Transforming growth factor beta (TGF-β) is a cytokine that induces proliferation, differentiation, chemotaxis, and apoptosis in monocytic and epithelial cells, mesenchymal cells, and nerve cells (Kubiczkova et al., 2012). In the process of enamel formation, TGF-β is involved in the regulation of protein and protease expression in ameloblasts (Cho et al., 2013, Gao et al., 2009, Liu et al., 2019, Song et al., 2018), endocytosis of ameloblast degradation products (Okubo et al., 2019), and apoptosis of ameloblasts (Tsuchiya et al., 2009). In the secretory stage of enamel formation, TGF-β1 (Nagano et al., 2006), which is present in porcine immature enamel, is secreted from ameloblasts in an inactive form. After activation by matrix metalloproteinase 20, it binds to amelogenin, a major enamel protein, and maintains its activity.

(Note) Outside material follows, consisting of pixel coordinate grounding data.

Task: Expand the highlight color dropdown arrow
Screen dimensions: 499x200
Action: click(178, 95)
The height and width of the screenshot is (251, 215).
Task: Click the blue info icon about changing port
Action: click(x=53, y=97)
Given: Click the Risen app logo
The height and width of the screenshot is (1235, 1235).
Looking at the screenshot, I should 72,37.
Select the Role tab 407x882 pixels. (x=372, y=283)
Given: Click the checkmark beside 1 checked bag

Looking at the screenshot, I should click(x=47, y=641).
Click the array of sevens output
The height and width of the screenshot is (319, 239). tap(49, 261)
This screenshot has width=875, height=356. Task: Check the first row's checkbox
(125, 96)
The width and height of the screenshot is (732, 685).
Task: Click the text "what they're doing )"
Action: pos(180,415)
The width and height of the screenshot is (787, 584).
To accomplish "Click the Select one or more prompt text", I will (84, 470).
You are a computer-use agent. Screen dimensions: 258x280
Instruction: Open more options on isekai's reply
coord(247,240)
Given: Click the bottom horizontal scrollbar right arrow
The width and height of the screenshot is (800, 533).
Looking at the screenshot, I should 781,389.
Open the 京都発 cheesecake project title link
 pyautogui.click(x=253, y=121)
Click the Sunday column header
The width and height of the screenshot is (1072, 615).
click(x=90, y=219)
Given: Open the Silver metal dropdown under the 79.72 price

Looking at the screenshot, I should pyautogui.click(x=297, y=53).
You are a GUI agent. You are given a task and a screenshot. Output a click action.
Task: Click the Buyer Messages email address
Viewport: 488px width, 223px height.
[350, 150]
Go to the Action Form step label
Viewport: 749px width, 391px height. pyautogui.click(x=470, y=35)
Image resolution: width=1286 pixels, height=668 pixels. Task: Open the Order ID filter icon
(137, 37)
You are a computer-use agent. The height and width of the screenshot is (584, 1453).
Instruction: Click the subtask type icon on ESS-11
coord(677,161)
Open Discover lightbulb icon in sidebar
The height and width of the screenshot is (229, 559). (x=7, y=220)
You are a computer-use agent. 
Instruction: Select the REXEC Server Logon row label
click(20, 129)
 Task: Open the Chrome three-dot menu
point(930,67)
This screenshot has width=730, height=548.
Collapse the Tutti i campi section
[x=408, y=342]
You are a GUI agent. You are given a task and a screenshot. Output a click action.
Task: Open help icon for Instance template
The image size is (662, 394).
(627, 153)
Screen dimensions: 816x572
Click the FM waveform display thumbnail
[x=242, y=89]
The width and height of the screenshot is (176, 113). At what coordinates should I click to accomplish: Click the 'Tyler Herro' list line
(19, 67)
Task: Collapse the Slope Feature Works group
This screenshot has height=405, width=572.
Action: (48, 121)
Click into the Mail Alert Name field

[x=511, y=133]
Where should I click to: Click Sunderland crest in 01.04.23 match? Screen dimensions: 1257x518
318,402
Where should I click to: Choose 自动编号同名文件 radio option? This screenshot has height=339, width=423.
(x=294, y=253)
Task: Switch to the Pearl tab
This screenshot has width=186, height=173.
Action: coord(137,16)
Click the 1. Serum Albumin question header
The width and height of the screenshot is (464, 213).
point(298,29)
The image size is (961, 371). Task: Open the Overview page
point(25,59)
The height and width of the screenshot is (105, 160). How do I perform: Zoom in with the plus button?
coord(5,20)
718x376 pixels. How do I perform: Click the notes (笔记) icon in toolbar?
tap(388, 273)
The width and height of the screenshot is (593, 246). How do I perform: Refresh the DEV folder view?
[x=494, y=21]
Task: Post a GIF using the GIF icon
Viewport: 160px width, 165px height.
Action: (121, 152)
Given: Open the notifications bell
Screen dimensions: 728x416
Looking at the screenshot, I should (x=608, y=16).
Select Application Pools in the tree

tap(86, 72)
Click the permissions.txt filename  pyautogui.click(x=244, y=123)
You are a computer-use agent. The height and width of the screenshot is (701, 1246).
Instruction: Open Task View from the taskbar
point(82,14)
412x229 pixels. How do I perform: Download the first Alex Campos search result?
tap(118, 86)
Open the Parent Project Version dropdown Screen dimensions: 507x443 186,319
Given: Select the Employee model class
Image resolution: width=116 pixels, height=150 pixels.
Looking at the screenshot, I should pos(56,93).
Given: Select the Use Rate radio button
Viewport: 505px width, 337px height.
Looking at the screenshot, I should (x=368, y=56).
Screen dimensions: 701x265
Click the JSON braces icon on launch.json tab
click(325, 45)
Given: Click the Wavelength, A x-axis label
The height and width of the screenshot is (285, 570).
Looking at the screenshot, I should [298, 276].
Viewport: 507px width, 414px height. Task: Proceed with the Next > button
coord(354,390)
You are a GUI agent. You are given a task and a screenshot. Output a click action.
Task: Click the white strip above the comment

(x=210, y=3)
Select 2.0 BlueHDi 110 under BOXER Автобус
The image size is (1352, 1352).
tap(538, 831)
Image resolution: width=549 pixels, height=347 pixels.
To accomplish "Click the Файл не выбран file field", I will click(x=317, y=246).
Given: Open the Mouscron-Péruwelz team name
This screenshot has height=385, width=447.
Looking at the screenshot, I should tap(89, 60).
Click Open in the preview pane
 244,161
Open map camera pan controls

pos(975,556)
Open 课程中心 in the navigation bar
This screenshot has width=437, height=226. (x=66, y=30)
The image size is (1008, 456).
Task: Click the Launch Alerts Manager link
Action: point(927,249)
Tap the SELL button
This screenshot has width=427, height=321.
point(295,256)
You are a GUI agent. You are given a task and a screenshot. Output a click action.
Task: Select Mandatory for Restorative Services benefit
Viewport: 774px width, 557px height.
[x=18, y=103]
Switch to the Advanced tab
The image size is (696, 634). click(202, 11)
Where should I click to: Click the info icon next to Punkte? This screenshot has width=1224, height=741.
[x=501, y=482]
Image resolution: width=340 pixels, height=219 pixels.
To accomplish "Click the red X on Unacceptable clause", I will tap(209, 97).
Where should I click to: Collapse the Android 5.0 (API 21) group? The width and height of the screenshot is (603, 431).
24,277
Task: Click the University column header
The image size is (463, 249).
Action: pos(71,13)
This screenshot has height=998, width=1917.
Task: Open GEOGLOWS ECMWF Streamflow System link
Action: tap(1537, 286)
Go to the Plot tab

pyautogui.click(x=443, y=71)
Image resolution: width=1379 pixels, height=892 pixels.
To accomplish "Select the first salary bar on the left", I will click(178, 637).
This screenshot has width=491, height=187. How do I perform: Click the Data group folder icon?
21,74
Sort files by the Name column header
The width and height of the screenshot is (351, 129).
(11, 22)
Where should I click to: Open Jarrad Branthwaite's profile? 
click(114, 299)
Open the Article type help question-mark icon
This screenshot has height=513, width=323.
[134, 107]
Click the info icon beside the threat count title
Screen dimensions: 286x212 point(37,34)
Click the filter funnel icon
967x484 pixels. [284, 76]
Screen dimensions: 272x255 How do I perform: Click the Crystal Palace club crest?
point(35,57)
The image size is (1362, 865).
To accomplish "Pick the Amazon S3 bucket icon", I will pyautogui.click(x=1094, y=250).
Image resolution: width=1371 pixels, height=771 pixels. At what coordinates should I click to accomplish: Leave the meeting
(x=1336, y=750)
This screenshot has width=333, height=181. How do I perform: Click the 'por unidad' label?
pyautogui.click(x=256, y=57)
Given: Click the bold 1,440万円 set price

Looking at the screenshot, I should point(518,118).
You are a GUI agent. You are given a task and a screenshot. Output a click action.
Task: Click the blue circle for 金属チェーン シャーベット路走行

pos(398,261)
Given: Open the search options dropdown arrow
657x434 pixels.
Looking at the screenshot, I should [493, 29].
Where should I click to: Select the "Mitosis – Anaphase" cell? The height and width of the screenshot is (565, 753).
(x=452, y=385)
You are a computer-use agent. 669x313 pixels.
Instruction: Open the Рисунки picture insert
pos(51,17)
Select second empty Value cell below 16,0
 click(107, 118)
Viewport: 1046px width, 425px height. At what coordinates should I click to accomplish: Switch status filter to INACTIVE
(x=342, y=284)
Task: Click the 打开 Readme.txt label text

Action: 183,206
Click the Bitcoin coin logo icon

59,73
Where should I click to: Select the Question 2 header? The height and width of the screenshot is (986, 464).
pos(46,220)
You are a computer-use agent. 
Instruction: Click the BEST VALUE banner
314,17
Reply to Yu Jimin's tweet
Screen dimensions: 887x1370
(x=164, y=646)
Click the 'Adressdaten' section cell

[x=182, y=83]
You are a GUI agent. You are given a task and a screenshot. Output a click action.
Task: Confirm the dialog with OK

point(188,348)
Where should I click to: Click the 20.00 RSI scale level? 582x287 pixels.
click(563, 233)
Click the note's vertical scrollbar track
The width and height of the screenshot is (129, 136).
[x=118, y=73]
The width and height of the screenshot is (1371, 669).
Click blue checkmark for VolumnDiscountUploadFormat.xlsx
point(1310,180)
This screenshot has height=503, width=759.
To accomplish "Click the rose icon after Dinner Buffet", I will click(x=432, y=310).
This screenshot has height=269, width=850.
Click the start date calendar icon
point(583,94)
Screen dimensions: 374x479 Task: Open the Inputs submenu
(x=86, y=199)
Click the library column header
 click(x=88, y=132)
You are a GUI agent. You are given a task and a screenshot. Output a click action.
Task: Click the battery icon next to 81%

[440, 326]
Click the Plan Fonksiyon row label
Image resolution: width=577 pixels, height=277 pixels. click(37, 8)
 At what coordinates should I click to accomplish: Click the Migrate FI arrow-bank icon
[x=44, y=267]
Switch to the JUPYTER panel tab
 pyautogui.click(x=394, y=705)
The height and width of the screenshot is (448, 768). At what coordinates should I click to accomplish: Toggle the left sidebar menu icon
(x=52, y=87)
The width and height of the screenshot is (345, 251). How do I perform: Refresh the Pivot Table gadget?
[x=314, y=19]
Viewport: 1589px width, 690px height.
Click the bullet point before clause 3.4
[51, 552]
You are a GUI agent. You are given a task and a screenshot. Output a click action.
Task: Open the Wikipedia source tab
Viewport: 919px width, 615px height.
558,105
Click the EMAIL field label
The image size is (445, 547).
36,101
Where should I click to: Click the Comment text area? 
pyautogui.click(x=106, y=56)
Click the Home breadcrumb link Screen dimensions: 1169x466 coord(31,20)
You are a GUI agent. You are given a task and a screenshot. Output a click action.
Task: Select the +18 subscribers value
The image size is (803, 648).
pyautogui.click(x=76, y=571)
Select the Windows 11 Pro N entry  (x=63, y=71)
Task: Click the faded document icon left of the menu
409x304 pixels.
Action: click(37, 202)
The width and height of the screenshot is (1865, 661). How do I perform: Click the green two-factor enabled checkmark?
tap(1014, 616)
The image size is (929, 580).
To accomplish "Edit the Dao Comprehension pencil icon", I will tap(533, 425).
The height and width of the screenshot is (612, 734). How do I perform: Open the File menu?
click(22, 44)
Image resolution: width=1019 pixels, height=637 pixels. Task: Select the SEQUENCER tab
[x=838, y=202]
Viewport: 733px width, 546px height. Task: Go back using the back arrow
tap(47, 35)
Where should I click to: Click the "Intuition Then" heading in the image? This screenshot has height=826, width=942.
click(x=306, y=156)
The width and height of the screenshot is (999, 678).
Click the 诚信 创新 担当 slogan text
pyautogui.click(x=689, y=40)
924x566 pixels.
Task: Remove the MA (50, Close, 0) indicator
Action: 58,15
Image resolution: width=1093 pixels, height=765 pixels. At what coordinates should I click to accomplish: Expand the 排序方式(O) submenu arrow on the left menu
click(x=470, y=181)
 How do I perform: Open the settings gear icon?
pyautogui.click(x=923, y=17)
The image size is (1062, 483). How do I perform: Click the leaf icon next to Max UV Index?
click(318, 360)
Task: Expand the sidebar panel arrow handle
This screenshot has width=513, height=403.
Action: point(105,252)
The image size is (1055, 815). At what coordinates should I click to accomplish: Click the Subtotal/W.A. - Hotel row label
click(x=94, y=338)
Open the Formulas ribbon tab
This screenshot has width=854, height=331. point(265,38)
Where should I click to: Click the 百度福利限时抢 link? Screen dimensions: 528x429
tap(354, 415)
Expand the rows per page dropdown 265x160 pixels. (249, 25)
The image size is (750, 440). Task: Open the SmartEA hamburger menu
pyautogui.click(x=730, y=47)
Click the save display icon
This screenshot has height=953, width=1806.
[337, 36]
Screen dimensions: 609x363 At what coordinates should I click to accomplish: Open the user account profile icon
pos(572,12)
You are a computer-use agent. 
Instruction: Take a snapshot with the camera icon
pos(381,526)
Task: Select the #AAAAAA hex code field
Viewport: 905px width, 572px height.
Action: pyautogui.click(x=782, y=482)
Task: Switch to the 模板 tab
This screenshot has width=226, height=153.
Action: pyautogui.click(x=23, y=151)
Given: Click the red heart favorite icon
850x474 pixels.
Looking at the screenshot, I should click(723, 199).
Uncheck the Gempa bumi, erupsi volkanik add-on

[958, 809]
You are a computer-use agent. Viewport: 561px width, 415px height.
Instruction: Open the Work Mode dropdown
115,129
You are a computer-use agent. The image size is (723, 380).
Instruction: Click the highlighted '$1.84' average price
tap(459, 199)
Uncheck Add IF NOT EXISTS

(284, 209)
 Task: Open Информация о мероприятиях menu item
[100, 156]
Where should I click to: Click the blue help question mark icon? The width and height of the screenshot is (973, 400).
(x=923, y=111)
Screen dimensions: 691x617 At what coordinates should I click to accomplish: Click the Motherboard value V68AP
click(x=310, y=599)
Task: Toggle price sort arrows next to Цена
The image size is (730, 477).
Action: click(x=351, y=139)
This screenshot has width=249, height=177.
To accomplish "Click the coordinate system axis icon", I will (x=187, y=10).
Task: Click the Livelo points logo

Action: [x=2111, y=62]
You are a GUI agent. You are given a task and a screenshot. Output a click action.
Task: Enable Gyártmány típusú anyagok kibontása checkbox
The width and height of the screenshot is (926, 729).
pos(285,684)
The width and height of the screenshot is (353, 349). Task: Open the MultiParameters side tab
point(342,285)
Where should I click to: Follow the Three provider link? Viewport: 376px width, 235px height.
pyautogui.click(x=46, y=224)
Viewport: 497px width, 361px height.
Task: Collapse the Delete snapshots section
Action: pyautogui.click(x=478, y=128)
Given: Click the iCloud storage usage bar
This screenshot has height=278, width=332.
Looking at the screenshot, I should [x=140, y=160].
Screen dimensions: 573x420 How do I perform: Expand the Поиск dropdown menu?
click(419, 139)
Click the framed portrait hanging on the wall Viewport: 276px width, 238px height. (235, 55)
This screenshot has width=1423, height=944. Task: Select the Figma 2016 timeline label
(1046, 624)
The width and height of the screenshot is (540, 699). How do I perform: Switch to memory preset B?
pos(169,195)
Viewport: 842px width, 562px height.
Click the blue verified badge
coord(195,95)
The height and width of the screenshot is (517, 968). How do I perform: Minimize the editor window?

The water-soluble amelogenin-TGF-β1 complex then exhibits an autocrine signaling mechanism that migrates in the liquid phase and binds to the TGF-β receptor on the surface of ameloblasts to trigger signaling (Kobayashi-Kinoshita et al., 2016). TGF-β has three isoforms in mammals, namely TGF-β1, TGF-β2, and TGF-β3, each of which exhibit similar biological activities (Kingsley, 1994, Massague, 1992). However, during the tooth development stage, their expression differs across isoforms (Sassa Benedete et al., 2008). During enamel formation, different reactivities between TGF-β isoforms in terms of related gene expression, apoptosis, and endocytosis have also been observed (Okubo et al., 2019). Recently, TGF-β signaling has been shown to regulate the differentiation of epithelial cells in adult mouse incisors (Machiya et al., 2020), but it has not been clarified whether there are differences across TGF-β isoforms.

Here, we report the differences across isoforms of TGF-β signaling with respect to enamel epithelial cell differentiation and morphological changes after the secretory stage.